In another study, scientists found that long-term exposure to fipronil in the diet can affect the ability of rats to produce offspring. Effects in those rats included: less mating, reduced fertility, smaller litter size, and increased loss of pregnancy. Scientists also found decreased survival and delayed development among offspring.

Scientists have also found that fipronil is highly toxic to sea and freshwater fish, as well as invertebrates. In other studies, fipronil was found to be highly toxic to some birds, but practically non-toxic to ducks. Fipronil was also found to be highly toxic to honey bees, but not toxic to earthworms.

AVA headed by ex-Deputy Police Commissioner

AVA was taken over by ex-Deputy Police Commissioner Lim Kok Thai in Oct last year.

Lim is a high flying scholar who joined AVA directly from the Singapore Police Force (SPF). Prior to helming AVA, he was the Deputy Commissioner of Police (Policy).

According to information from the National Archives, Lim first joined the Police Force in 1996 as an Assistant Superintendent of Police and has held various key appointments in the Singapore Police Force. They include the Director of Operations and Commander at the Bedok Police Division. He also served as the Senior Director, National Security Coordination Centre, National Security Coordination Secretariat (NSCS) at the Prime Minister’s Office in 2014.

As the Deputy Commissioner of Police, Lim oversees the Staff Departments, ensuring that the different staff functions (including Planning, Manpower, Logistics, Training, Administration and Finance) are operating at the optimal level to support SPF's capability to prevent, deter and detect crime.
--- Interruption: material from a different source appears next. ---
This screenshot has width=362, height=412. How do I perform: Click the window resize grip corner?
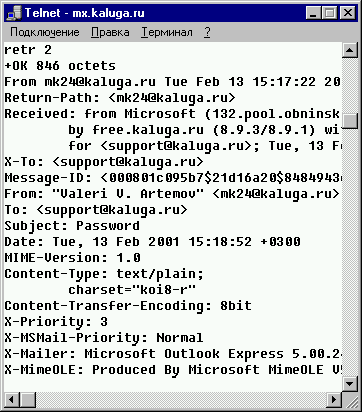pyautogui.click(x=350, y=400)
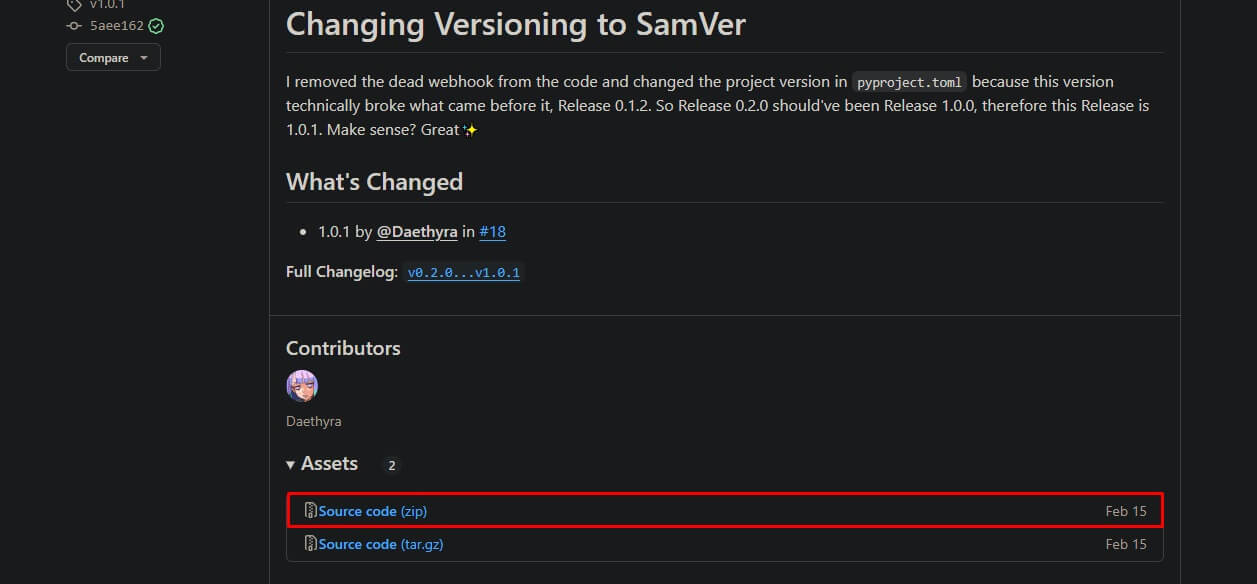The height and width of the screenshot is (584, 1257).
Task: Open pull request #18 link
Action: click(x=493, y=232)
Specifically, Lim was involved in the planning and implementation of various initiatives to unify the Police Scheme of Service, optimise the deployment of Police National Service resources and strengthen Community Partnership.

He also closely supervised the implementation of the Unified Police Scheme which among other initiatives, merged the junior and senior police officer schemes and created a new Expert Track for talented specialist police officers. He led the conceptualisation and planning, and ensured the successful execution of the Home Team Show and Festival on 6 May last year, an inaugural event to showcase Home Team capabilities and to celebrate 50 years of National Service in the Home Team.

As the Director of Operations from 2009 to 2014, Lim led and ensured the successful execution of police operations to protect various high profile events which included the inaugural Singapore Olympics Youth Game in 2010. He was also deeply involved in the development and implementation of the nation-wide Community Oriented Policing System (COPS) and the Police Camera Project (PolCam).

In any case, prior to Oct last year, Lim has zero experience dealing with food or food safety issues.